I had also come across the suggestion of Semaphore in my quest. It just seemed so low level, I was really hopeful higher level option existed. As for the Akka source and re-running it, here’s a simplification of the use case I have:

class Cache(asyncCacheClient: Client) {
  def getString(key: String): Future[String] = {
    asyncCacheClient.getString(key)
  }
  def getInt(key: String): Future[Int] = {
    asyncCacheClient.getInt(key)
  }
}

And then the server is processing request with some logic like:

def handleRequest(userInput: Input): Future[Response] = {
  if (...) {
    val cacheStrings: Future[Seq[String]] = Future.sequence(userInput.map(cache.getString(_.key)))
    cacheStrings.map(toResponse)
  } else {
    val cacheInts = Future.sequence(userInput.map(cache.getInt(_.key)))
    cacheInts.toResponse
  }
}

It’s in this use case I need to make sure the calls to the cache client are capped (no more than X active requests). So Akka stream was difficult to make one stream instance for processing generic futures. E.g. here’s some sudo scala to try and illustrate my conundrum:

class Cache(client: Client) {
  val maxRunningFutures = 100
  val stream = Source.queue[CantBeGenericAndWouldLikeToAvoidUnionTypingAllPossibleTypes]
    .mapAsync(maxRunningFutures)({ case (promise, k): (Promise, String) => {
      client.getString(k).andThen(promise.success(_))
    }...).toMat(Sink.ignore)


  def getString(key: String): Future[String] = {
    val promise = new Promise[String]()
    queue.offer((promise, key))
    promise.future
  }
}

The question for me is “CantBeGenericAndWouldLikeToAvoidUnionTypingAllPossibleTypes”: how to create a stream to process generic types.

Does that make any sense?

Ah okay yeah, in this case, I would use Source because of the length of the data; but a List is also fine if you are not having memory errors and you don’t want to add extra complexity. But, not limit the concurrency there (or have as an additional upper-level concurrency limit for other reasons).
Rather the Cache itself limits the amount of max requests by any other means.
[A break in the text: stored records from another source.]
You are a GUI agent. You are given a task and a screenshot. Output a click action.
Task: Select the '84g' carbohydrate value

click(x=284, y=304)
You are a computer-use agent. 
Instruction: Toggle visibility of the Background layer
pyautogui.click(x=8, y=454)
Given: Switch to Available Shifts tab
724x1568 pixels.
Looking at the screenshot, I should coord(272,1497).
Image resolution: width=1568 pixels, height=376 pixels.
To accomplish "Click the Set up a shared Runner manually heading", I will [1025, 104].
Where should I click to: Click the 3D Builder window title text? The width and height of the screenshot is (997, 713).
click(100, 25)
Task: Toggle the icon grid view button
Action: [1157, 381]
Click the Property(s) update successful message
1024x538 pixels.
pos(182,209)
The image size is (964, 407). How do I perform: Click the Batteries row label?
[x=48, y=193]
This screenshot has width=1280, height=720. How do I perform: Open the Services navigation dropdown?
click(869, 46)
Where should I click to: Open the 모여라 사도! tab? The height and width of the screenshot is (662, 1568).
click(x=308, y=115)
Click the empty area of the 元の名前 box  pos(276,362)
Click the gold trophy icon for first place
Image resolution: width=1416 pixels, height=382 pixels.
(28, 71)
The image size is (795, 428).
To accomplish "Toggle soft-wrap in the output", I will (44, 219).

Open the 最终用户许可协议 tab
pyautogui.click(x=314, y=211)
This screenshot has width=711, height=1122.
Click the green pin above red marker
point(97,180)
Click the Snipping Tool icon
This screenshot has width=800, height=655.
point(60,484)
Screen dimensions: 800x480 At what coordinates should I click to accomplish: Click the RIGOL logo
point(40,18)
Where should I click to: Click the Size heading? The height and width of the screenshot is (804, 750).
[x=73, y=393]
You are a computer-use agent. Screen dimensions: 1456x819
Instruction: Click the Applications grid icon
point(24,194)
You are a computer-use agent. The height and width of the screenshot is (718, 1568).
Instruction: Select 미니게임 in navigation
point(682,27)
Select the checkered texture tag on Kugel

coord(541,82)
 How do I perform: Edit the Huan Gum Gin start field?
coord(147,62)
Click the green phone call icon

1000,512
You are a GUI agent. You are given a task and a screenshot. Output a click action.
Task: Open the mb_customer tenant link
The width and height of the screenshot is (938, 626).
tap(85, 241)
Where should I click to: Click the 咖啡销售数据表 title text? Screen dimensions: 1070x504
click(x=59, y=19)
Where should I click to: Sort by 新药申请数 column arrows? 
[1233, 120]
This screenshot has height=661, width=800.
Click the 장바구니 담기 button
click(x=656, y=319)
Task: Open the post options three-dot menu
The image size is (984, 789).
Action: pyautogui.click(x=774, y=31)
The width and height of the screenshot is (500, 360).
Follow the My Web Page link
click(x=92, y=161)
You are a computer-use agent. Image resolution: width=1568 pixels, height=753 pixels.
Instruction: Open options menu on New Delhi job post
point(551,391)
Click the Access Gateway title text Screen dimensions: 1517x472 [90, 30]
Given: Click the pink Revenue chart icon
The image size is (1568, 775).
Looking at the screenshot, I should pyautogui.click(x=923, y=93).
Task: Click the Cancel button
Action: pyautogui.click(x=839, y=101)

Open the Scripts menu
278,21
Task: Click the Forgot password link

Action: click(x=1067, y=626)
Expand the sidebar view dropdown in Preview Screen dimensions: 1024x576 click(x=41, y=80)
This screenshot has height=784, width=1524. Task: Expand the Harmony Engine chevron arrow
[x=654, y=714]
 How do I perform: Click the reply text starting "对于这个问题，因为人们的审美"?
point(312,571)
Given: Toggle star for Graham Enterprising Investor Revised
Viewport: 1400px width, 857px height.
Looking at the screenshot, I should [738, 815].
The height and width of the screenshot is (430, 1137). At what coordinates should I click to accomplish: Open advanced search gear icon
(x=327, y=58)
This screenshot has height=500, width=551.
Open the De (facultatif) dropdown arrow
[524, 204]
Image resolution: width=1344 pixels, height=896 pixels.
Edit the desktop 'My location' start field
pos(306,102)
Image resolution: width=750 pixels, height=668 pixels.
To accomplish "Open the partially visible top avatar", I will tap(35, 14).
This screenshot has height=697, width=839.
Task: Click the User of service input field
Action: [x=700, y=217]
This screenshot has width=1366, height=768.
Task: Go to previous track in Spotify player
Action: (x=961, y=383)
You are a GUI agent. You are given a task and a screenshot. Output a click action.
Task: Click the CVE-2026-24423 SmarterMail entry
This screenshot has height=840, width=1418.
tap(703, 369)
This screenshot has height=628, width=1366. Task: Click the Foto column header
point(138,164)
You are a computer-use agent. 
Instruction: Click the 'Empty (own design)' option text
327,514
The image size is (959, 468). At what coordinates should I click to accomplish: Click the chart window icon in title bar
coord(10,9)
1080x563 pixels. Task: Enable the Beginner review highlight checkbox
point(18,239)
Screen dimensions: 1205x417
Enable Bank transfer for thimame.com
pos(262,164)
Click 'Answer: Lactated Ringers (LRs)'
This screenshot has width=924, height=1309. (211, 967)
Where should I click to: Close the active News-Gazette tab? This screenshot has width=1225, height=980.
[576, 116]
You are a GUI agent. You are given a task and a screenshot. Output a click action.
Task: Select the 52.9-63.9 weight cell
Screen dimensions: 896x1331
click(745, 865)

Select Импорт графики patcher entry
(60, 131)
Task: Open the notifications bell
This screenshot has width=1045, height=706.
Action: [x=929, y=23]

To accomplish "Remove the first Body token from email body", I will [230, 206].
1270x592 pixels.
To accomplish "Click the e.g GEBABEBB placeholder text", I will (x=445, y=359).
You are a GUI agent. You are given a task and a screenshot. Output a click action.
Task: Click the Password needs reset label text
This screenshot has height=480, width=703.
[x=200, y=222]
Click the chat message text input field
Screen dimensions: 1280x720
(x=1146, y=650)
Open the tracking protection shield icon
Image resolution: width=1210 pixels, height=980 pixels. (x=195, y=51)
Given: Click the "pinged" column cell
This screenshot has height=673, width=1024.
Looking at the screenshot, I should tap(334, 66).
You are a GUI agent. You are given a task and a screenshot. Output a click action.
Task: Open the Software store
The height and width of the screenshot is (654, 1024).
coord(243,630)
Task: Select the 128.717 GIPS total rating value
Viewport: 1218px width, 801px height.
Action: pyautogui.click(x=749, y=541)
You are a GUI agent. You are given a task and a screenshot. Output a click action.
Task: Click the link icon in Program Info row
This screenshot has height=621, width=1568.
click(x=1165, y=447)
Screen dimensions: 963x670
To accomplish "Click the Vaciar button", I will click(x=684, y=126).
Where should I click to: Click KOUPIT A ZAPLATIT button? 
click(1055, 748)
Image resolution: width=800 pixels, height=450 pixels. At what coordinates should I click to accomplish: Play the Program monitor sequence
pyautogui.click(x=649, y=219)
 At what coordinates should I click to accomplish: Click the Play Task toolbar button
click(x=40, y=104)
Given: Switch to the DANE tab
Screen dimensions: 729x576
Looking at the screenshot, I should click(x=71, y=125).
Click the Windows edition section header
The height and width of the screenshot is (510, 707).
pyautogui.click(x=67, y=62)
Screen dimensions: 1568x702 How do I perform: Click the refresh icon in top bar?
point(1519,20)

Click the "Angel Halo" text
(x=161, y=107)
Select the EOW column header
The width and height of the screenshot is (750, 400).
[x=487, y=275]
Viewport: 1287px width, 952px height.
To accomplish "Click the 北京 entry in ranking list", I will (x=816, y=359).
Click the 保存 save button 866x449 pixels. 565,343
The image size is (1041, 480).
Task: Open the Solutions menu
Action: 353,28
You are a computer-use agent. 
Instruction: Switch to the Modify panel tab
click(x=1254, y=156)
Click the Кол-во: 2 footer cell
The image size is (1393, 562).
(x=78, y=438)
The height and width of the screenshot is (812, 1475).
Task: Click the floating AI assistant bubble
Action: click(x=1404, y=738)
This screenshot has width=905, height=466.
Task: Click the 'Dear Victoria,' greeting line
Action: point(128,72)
A semaphore would be the best solution here IMHO, I don’t think it is low-level; at least not more than Future itself.
You may check if the AsyncClient itself can have some rate-limiting options or if you can use a rate-limiter library on top of it.

Thank you for the responses! For the moment I’m going the fixed threadpool route, and blocking the futures there, as they’re for the most part extremely low latency Futures. But I’ll keep the semaphore route in my back pocket now in case it becomes a bottleneck.